Returns pick up pace from quake zone in Pakistan
BATAGRAM, Pakistan, Mar 28 (UNHCR) - The first relief camps in Pakistan's quake zone have been emptied after more than 36,000 people left for their homes as part of the return process that started earlier this month.
In North-West Frontier Province, eight camps are now empty in the Mansehra area, with one camp - Kund - emptied in the Batagram region to the north.
In and around Batagram alone, some 15,000 people have left the camps for home since March 10. Kund camp closed last Friday after the last 22 families climbed on board vehicles facilitated by the civilian authorities for the hour-long journey back to their village of Sakargah Payeen.
Gul Bashir and his family of six were among the group. He said he hopes to rebuild his home that was destroyed in the earthquake. In the meantime, he plans to pitch his tent next to where his home - still in rubble - once stood in the village. Asked how he felt about heading home, he described his situation as "very difficult." "I am not happy staying here but then I will not be happy back in my village either because I will have no home yet."

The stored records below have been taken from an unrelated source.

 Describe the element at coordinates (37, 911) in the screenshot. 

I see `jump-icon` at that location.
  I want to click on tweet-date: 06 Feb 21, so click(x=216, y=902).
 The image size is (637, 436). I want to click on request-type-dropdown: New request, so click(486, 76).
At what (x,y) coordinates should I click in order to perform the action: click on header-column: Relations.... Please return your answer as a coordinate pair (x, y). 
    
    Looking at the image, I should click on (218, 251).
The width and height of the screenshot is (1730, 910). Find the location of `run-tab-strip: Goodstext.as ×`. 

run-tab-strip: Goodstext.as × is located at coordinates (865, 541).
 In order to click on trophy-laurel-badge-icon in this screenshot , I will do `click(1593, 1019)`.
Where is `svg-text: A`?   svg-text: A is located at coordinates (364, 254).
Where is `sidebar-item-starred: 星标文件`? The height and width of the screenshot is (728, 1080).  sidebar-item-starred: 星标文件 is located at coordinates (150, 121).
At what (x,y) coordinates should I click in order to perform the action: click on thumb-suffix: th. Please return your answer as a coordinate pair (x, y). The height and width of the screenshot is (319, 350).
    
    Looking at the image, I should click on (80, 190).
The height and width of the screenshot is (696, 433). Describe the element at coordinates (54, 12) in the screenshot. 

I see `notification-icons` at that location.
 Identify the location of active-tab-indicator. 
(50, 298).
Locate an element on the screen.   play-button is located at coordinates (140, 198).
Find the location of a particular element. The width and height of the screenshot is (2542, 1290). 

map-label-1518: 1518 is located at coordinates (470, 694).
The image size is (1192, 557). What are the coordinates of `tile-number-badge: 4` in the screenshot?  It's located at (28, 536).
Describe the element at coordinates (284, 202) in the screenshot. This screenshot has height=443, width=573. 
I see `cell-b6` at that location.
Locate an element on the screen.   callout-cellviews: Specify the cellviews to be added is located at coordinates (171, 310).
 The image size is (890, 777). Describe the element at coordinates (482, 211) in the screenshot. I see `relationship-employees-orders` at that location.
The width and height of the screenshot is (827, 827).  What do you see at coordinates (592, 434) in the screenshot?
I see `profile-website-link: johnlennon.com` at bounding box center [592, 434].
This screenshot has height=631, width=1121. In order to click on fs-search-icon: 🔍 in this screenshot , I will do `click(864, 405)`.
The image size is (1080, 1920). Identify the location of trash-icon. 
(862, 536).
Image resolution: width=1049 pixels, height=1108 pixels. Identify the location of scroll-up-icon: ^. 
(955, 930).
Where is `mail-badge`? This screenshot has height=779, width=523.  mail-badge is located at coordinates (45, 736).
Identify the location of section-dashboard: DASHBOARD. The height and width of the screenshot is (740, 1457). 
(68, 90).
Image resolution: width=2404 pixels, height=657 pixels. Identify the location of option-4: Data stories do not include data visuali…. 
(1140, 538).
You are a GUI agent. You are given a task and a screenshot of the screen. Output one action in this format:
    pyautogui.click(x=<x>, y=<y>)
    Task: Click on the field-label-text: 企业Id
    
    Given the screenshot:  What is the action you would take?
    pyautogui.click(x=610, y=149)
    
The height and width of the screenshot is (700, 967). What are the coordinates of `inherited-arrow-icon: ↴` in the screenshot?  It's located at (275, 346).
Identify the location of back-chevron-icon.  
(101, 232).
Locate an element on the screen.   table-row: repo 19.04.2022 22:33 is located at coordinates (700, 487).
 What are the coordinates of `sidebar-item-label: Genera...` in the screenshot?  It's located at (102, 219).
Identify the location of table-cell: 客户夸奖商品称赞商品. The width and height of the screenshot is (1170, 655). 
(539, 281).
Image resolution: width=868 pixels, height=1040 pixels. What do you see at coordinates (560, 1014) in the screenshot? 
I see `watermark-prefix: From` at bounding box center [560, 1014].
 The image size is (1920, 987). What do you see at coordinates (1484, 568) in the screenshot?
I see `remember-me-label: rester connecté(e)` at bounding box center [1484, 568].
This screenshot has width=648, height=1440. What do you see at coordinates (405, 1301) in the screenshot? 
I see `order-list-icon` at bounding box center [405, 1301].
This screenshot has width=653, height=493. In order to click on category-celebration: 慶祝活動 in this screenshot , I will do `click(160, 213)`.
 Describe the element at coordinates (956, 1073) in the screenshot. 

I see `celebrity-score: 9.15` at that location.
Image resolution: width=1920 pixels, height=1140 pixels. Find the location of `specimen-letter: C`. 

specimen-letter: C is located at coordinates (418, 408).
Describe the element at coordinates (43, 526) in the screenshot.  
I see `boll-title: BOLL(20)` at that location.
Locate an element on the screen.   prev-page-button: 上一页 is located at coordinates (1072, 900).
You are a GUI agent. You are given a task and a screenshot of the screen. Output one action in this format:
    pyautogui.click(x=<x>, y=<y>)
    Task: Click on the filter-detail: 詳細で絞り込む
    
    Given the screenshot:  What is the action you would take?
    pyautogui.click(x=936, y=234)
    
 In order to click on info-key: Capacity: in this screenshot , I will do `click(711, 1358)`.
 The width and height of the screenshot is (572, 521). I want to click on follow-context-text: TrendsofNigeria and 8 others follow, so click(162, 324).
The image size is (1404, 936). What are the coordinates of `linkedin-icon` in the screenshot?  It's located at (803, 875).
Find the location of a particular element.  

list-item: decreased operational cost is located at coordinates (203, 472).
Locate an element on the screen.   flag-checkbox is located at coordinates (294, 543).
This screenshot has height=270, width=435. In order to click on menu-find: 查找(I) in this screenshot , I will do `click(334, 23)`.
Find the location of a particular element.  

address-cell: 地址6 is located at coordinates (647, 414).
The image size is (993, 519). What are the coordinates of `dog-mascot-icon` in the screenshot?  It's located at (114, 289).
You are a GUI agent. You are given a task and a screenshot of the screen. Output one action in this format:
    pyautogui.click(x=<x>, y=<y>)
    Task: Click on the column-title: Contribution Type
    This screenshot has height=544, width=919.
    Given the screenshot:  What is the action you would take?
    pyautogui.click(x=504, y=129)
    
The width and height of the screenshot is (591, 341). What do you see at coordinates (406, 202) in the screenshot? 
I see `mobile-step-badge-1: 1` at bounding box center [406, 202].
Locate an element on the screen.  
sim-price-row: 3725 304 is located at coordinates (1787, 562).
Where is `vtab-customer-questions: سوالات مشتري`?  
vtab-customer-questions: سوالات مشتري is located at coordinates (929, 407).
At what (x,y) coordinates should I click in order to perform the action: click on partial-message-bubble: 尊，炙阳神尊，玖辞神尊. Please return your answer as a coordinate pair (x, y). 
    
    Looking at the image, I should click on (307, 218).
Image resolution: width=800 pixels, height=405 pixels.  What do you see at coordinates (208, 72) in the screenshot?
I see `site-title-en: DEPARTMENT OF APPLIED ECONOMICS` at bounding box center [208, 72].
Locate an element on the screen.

The local civilian authorities who ran Kund camp would like to transfer communal facilities such as toilets from the camp to the villages of return. Community facilities like kitchens have already been dismantled and taken by the homebound families.
As lead agency for camp management in this operation, UNHCR provides a supportive role to the Pakistani government in the running of the camps set up for earthquake survivors. The agency has 130 emergency staff in Pakistan. In addition, it has 54 mobile quick impact and camp management teams funded by the European Commission for Humanitarian Affairs (ECHO) and UK's Department for International Development (DFID) that are helping the authorities to care for over 126,000 earthquake survivors in over 150 of the larger camps.
Camp dwellers say some of their main concerns are the availability of land, repairing damaged roads, shelter, drinking water and food in their villages.
In Batagram's Maidan camp, where almost half of the population has returned home, Rahim, holding his one-year-old son, recalls how his home "came tumbling down", his land "cracked" and his "cattle were lost" on the day of the quake almost six months ago.
He is happy to leave Maidan camp along with members of his extended family and head home to Allai Guntaar village. Like many of the camp dwellers returning home, Rahim's house is still in ruins and he plans to pitch his tent next to the pile of rubble that was once his home, in the hope that he will rebuild it in the near future. He is pinning his hopes on the compensation cheque he recently received from the government. Once he cashes it, he hopes to be able to use the 25,000 rupees (about US$415) for the reconstruction of his home.
A few metres away from Rahim, two women and some children huddle in their own tent. Like most of the tents in Maidan camp, theirs is covered with blue and white UNHCR plastic sheeting. When this family leaves Maidan, they will, like hundreds of other camp dwellers, be able to take with them their plastic sheeting, tent and all other relief items that were supplied to them in the camp.
The elder woman, Zaynab Bibi, introduces her husband's second wife, Tasleem, the mother of the five children encircling them. Asked how old her baby boy is, Tasleem replies: "He's one month older than the earthquake." Bibi smiles and says: "We had a good life in the camp but now it's time to go home."